Dalam wawancara tersebut, Budanov pun ditanya pendapatnya tentang penilaian beberapa pejabat senior AS yang menuduh Cina berusaha menyuplai persenjataan untuk Rusia. “Saya adalah kepala intelijen dan saya mengandalkan, dengan segala hormat, bukan pada pendapat individu, tapi hanya pada fakta. Saya tidak melihat fakta seperti itu,” ucapnya.
Budanov kemudian ditanya tentang kemungkinan negara yang memasok persenjataan ke Rusia. Dia menyebut ada laporan yang belum terkonfirmasi bahwa Korea Utara (Korut) mengirim senjata untuk Moskow. “Hampir satu-satunya negara yang benar-benar mentransfer senjata yang kurang lebih serius adalah Iran,” ujarnya.
Awal bulan ini, Menteri Luar Negeri AS Antony Blinken menyiratkan kekhawatiran tentang potensi pengiriman senjata oleh Cina untuk Rusia. Hal itu disampaikan ketika Blinken bertemu Menteri Luar Negeri Cina Wang Yi. Pada Ahad (26/2/2023) lalu, Direktur CIA William J. Burns mengatakan, dia yakin Beijing masih mempertimbangkan kemungkinan pengiriman senjata untuk Rusia. Sejumlah media AS, mengutip beberapa pejabat AS yang enggan dipublikasikan identitasnya, turut melaporkan hal serupa.

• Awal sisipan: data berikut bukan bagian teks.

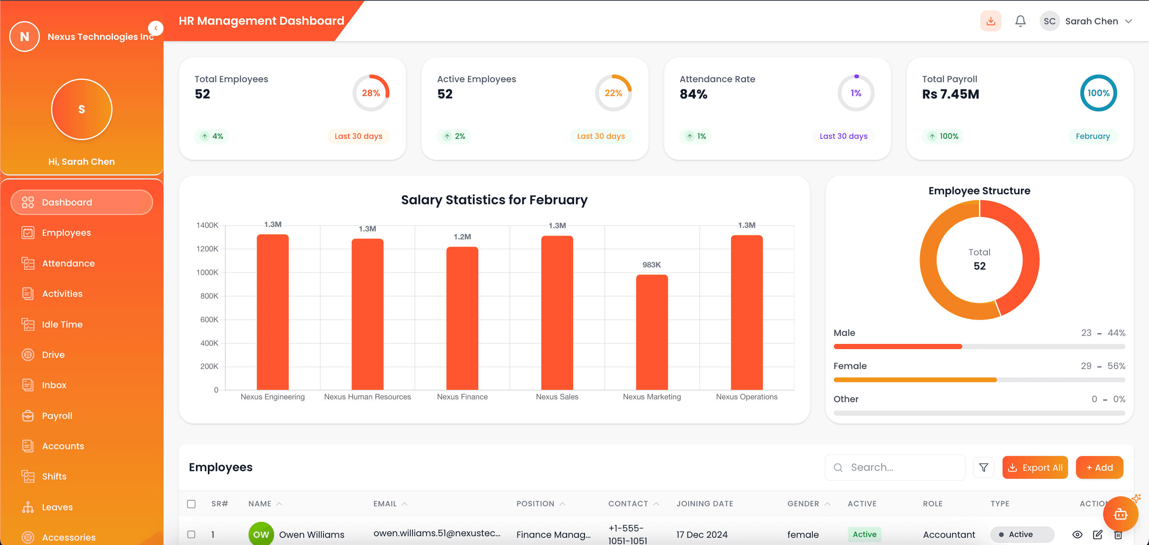Delete Owen Williams with the trash icon
The width and height of the screenshot is (1149, 545).
click(x=1119, y=534)

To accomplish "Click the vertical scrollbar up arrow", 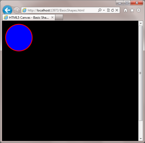I will coord(141,23).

Terlepas dari kecurigaan dan tudingan AS, pada peringatan satu tahun perang Rusia-Ukraina pada 24 Februari lalu, Cina merilis dokumen bertajuk merilis dokumen bertajuk China’s Position on the Political Settlement of the Ukraine Crisis. Dokumen itu berisi 12 poin usulan Cina untuk menyelesaikan konflik Rusia-Ukraina.
Ke-12 poin tersebut yakni, menghormati kedaulatan semua negara, meninggalkan mentalitas Perang Dingin, menghentikan permusuhan, melanjutkan pembicaraan damai, menyelesaikan krisis kemanusiaan, melindungi warga sipil dan tahanan perang, menjaga keamanan pembangkit listrik tenaga nuklir, mengurangi risiko strategis seperti penggunaan senjata nuklir dan senjata kimia, memfasilitasi ekspor gandum, menghentikan sanksi sepihak, menjaga stabilitas industri dan rantai pasok, serta mempromosikan rekonstruksi pasca-konflik.
Sesaat setelah dokumen itu dirilis, Presiden Ukraina Volodymyr Zelensky mengatakan, dia hendak menemui Presiden Cina Xi Jinping. “Saya berencana untuk bertemu Xi Jinping dan percaya ini akan bermanfaat bagi negara kita dan keamanan dunia,” katanya dalam konferensi pers di Kiev ketika memperingati satu tahun perang dengan Rusia, Jumat pekan lalu.
Zelensky mengungkapkan, dia terbuka untuk mempertimbangkan bagian dari rencana gencatan senjata 12 poin yang diusulkan Cina untuk mengakhiri konflik Rusia-Ukraina. Kendati demikian, Zelensky tak menyebut tentang kapan kemungkinan pertemuannya dengan Xi Jinping terjadi.